I think this issue doesn't really concern the module, as the faults seem to ly entirely on Solrs side, but I still thought, someone here might be knowledgable enough about Solr to explain or at least provide helpful suggestions.

The issue itself: while testing several things lately, I discovered two types of imo weird behaviour of Solr.

1) If you enter "Funny OR Wikipedia" in the Solr search (no matter into which of the two, it even works with the Solr admin interface) of my demo site (or look at http://soc2008.hotdrupal.com/~dmonkey/drupal6/?q=search/apachesolr_searc...), and then click on the "Filter by Author" > "drunken monkey" facet, there is suddenly one MORE result than without the additional "uid:1" query part. It also works when adding "uid:1" manually, no matter in which order.

2) The other problem seems to concern the boolean operators. The query "Psycho OR Wikipedia AND uid:1" at my test site (http://soc2008.hotdrupal.com/~dmonkey/drupal6/?q=solrsearch/Psycho%20OR%...) yields 4 results, the same results you get when omitting the "Psycho OR" part. Neither "(Psycho OR Wikipedia) AND uid:1" nor "Psycho OR (Wikipedia AND uid:1)" result in the same matches.

I could also reproduce both of these things locally, so it's at least not entirely specific to that installation. But maybe it's because of something in the schema.xml?

Any ideas or suggestions are highly appreciated.

Comments

mattconnolly’s picture

Is your default query "OR" (in the schema.xml file)...?

When the default query is "OR" filter's don't work as expected, for example, the query above changes from:

Funny OR Wikipedia

to:

Funny OR Wikipedia OR uid:1

drunken monkey’s picture

No, the default operator was kept at "AND" as is the default for this module.
You can easily test this by searching for "Funny Wikipedia", which doesn't yield any results.

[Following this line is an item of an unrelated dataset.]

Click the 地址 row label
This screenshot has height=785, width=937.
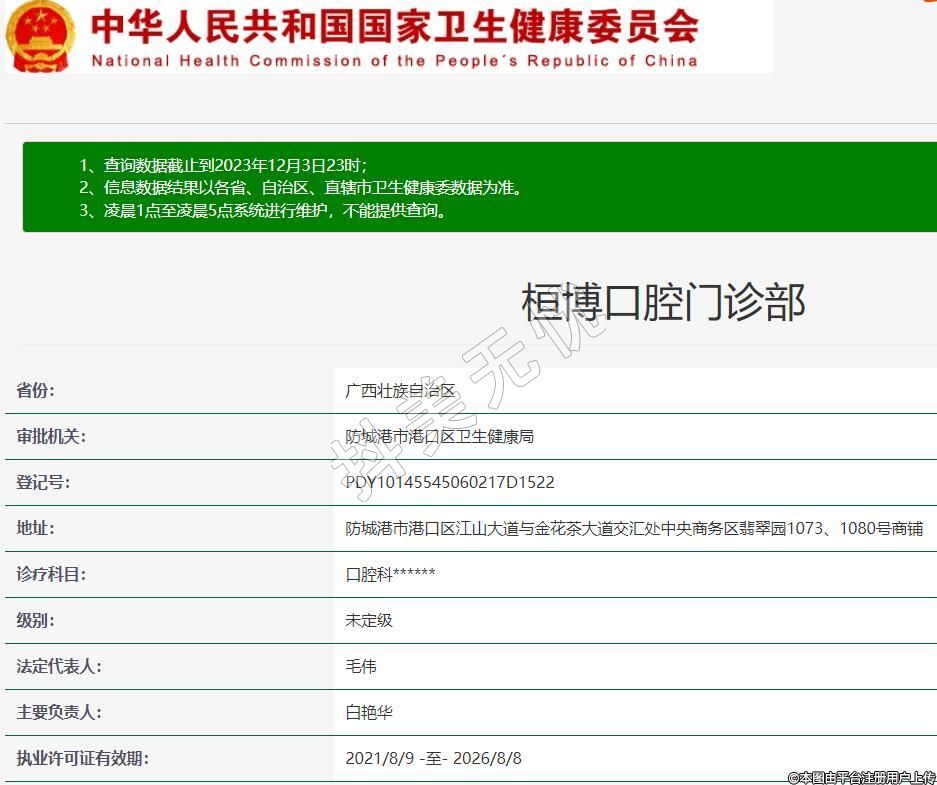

But thanks for the answer.

robertdouglass’s picture

Priority: Normal » Critical

We need resolution on this before 1.0 release.

kleung11’s picture

It seems that when you put the 'OR' criteria in the search term, solr converts the default of 'AND' to 'OR' so what mattconnolly is saying is true. It becomes Funny OR Wikipedia OR uid:1

I tried these cases which would be the same
Funny OR uid:1
Wikipedia OR uid:1
Funny OR Wikipedia OR uid:1

So if you remove 'OR', the following works correctly
Funny uid:1
Wikipedia uid:1

I tried the same thing directly on solr so it's definitely not the module's fault. This is also a behavior of std request handler, changing to dismax I find that 'OR' is dropped as indicated in stopwords.txt and so this isn't overridden, which may or may not be a desirable thing.

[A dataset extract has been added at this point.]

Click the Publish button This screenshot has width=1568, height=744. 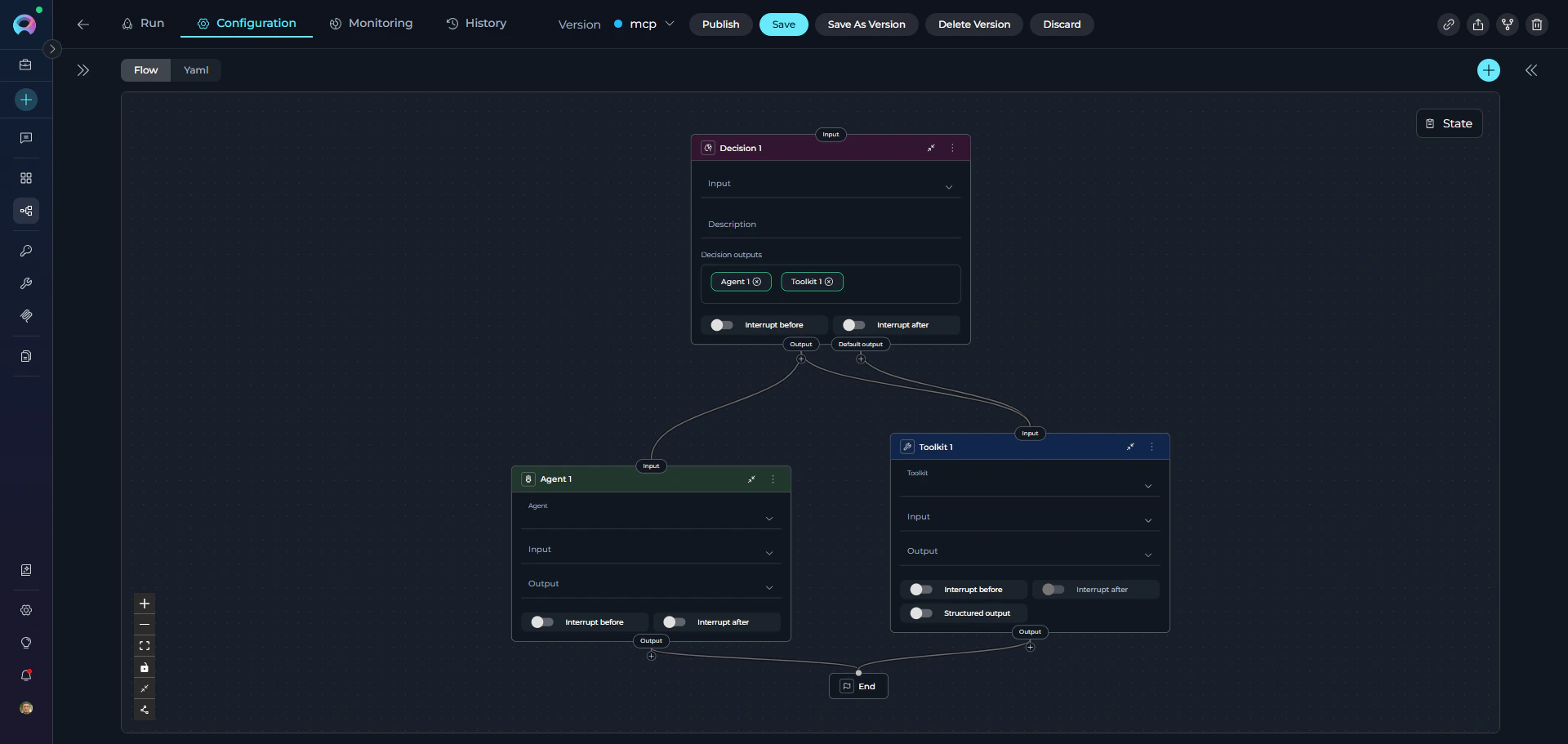tap(719, 25)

Also, I don't want to sound like I'm voting for the use of fq constantly, but *I think* fq should fix it as the filter is run after the actual query.

robertdouglass’s picture

What Solr versions are you using?

kleung11’s picture

My version was 5.x alpha3 when I tried it. Try any search term, see the number of results. Try another search term (unrelated), see the number of results. Try combining the 2 terms, see the number of results (to prove solr is using AND). Try combining the 2 terms with OR (case matters) in between, see the number of results (see that solr is using OR). Since the filter wasn't doing (query) filter, it essentially became something like "term1 OR term2 uid:2". My guess is that "(term1 OR term2) uid:2" might work, but I'm not sure.

robertdouglass’s picture

I meant which version of the java Solr server are you using? 1.2 or 1.3?

kleung11’s picture

solr 1.2

JacobSingh’s picture

Status: Active » Closed (won't fix)

Closing for inactivity

jarchowk’s picture

Does anyone have an update to this? We are finding the search query too generic, and any attempt to use the AND OR in the query string doesn't seem to have any effect. +, -, NOT do work however.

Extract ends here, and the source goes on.